TRAVAIL DEMANDÉ —
1. Répondez aux questions suivantes à l'aide du texte sur les enfants des rues de Beni Ensar.
(a) À quel âge Saïd dit-il être arrivé dans la région ?
(b) Quel âge a Aymen ?
(c) Dans quelles villes l'Espagne a-t-elle décidé de financer deux centres d'accueil ?
2. Prolongez le texte sur les enfants des rues de Beni Ensar en écrivant la suite après sa dernière phrase.

TEXTE CHOISI —

Recroquevillé dans une ruelle sombre, Saïd est connu pour ne jamais bouger de son coin favori. Ce grand gaillard aux cheveux crépus dit être arrivé dans la région à l’âge de 8 ans. Les yeux perdus dans le vague, emmitouflé dans plusieurs blousons, il tremble sans arrêt. “Ils m’ont repris plusieurs fois”, c’est tout ce dont il se souvient de l’époque où il tentait de passer à Melilia. Pourquoi a-t-il quitté sa famille ? “Mes amis m’ont menti, ils m’ont dit que je pourrais trouver un bon travail”. Pourquoi ne rentre-t-il pas chez lui ? “Je me suis habitué ici. Mais je rentrerai bientôt…”. Chez d’autres, pointe une petite flamme en plus : l’espoir du h’rig. Aymen, 15 ans, a bonne mine, même s’il en paraît 12. “Quand je vais à Oujda, les frères de ma mère me chassent, et chez mon père c’est sa femme qui ne veut pas de moi”, confie-t-il. Il a déjà passé la frontière avec un ami, avant de se faire reprendre par la police. “Mais lundi je passerai, c’est sûr”, affirme-t-il.

En réalité, les enfants des rues de Beni Ensar ont bien peu de chances d’entrer à Melilia. “Ces dernières années, on voit surtout arriver des enfants dont les parents ont payé le passage au poste-frontière”, explique José Palazon. Car le monde des enfants de la rue et celui des enfants harraga ne se recoupent que partiellement. En fait, pour avoir de bonnes chances d’émigrer, il faut de l’argent et des contacts. Mais les nombreux enfants qui échouent n’acceptent jamais de renoncer à leur rêve et de retourner dans leur famille les mains vides. D’où l’importance de faire avec eux un vrai travail de réinsertion capable de dissiper leur idée fixe. En l’absence d’institutions publiques marocaines conçues pour les enfants migrants, des associations ont créé des centres (financés par l’étranger) pour les réinsérer au niveau familial, scolaire et professionnel. “A travers le sport ou des jeux de rôle, on travaille d’abord à reconstruire la personnalité de l’enfant”, explique Hamid Tachfine, un responsable de l’association Bayti de Casablanca. Puis, une formation pour lui permettre d’élaborer un vrai projet de vie. “Dès qu’un jeune a appris un métier, c’est lui qui demande à rentrer dans sa famille, car il sait qu’il peut les aider”, précise Laïla Belhaj, directrice du centre tangérois de l’association Darna. L’Espagne a décidé de financer la construction de deux centres d’accueil de ce type, à Nador et à Beni Mellal, dans le cadre d’une convention bilatérale pour la prévention du h’rig et l’“aide au retour”. Et, nouveauté, ils visent aussi à réinsérer au Maroc quelques-uns des 4000 mineurs des centres de la péninsule.

DONNÉES SOURCES —
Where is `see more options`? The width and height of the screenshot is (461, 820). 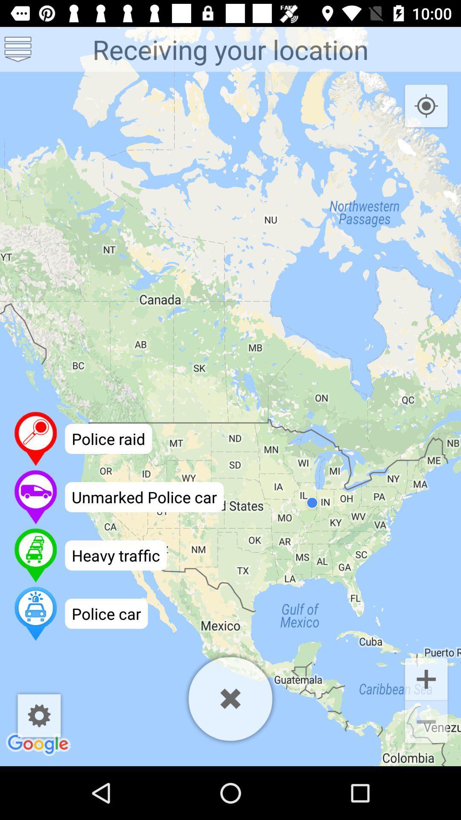
see more options is located at coordinates (18, 49).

RÉPONSES ATTENDUES —
1.
(a) À l'âge de 8 ans.
(b) 15 ans.
(c) À Nador et à Beni Mellal.

2.
Intelligence précoce

Au-delà de la réinsertion des jeunes qui sont partis de chez eux, il faut aussi essayer de prévenir de nouveaux départs. L’association Tanmia, basée à Rabat, a ainsi élaboré un kit pédagogique “anti-h’rig” destiné aux associations locales, notamment de la région très sensible de Beni Mellal. Pour cela, elle s’est d’abord penchée sur les raisons de ce comportement. Une étude de la “pulsion migratoire” des adolescents de la région de Tadla-Azilal, dirigée en 2006 par le sociologue Kamal Mellakh, donne des éléments de réponse. Dans cette région historique d’émigration vers l’Italie, les adolescents sont imprégnés par un “mythe migratoire” communautaire. Le prestige familial du statut de l’émigré joue donc un rôle fondamental, mais aussi la conviction de l’inutilité des études au Maroc ou le désir d’échapper aux contraintes de la vie traditionnelle et à l’absence d’activités pour la jeunesse.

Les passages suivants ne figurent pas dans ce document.